The integration systems have been a subject of intense research and development for over three decades. Basically the goal of integration systems is to provide a uniform interface to a multitude of data sources. Difficulties in overcoming the schematic, syntactic and semantic differences of data from multiple autonomous and heterogeneous sources are well recognized, and have resulted in a data integration market valued at US$1.34 billion and growing. With the phenomenal increase in the scale and disparity of data, the problems associated with data integration have increased dramatically.

A fundamental aspect of user satisfaction from integration systems is the data quality. Industry reports indicate that expensive data integration initiatives stemming from migrations, mergers, legacy upgrades etc, succeed in achieving a common technology platform, but are rejected by the user communities due to the presence (or exposure) of poor data quality. Poor data quality is known to compromise the credibility and efficiency of commercial as well as public endeavours. Several developments from industry as well as academia have contributed significantly towards addressing the problem.

These typically include analysts and practitioners who have contributed to the design of strategies and methodologies for data governance; solution architects including software vendors who have contributed towards appropriate system architectures that promote data integration and; and data experts who have contributed to data quality problems such as duplicate detection, identification of outliers, consistency checking and many more through the use of computational techniques. The attainment of true data quality lies at the convergence of the three aspects, namely organizational, architectural and computational.

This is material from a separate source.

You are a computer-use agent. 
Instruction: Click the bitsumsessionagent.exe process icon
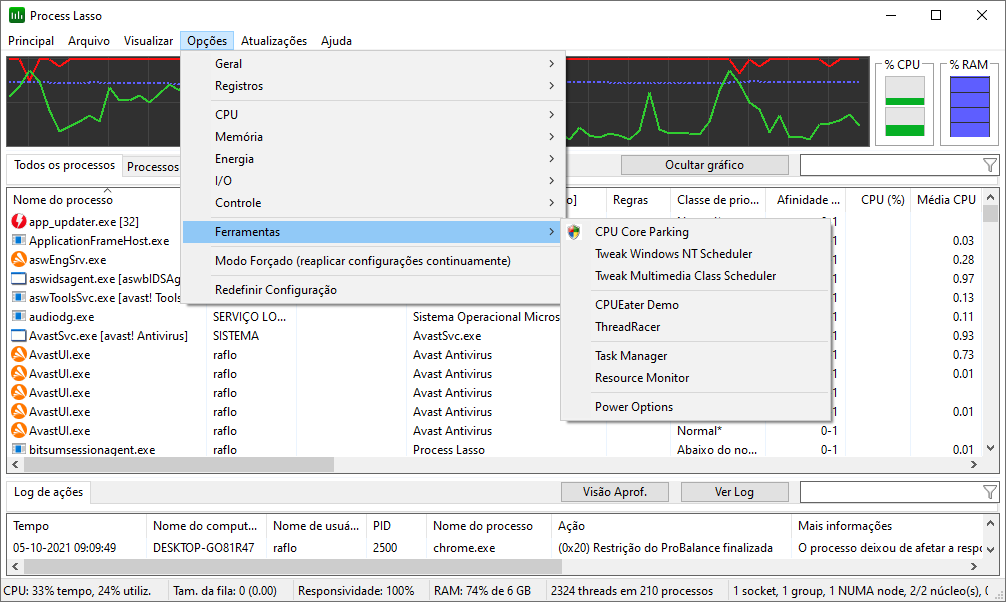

The workshop will provide a forum to bring together diverse researchers and make a consolidated contribution to new and extended methods to address the challenges of data quality in data integration systems. Topics covered by the workshop include at least the following:

- Data integration, linkage and fusion
- Entity resolution, duplicate detection, and consistency checking
- Data profiling and measurement
- Use of data mining for data quality assessment
- Methods for data transformation, reconciliation, consolidation
- Algorithms for data cleansing
- Data quality and cleansing in information extraction
- Dealing with uncertain or noisy data (e.g., sensor data)
- Data lineage and provenance
- Models, frameworks, methodologies and metrics for data quality
- Application specific data quality, case studies, experience reports
- User/social perceptive on data quality and cleansing
- Data quality and cleansing for complex data (e.g. documents, semi-structured data, XMLs, multimedia data, graphs, biosequences, etc.)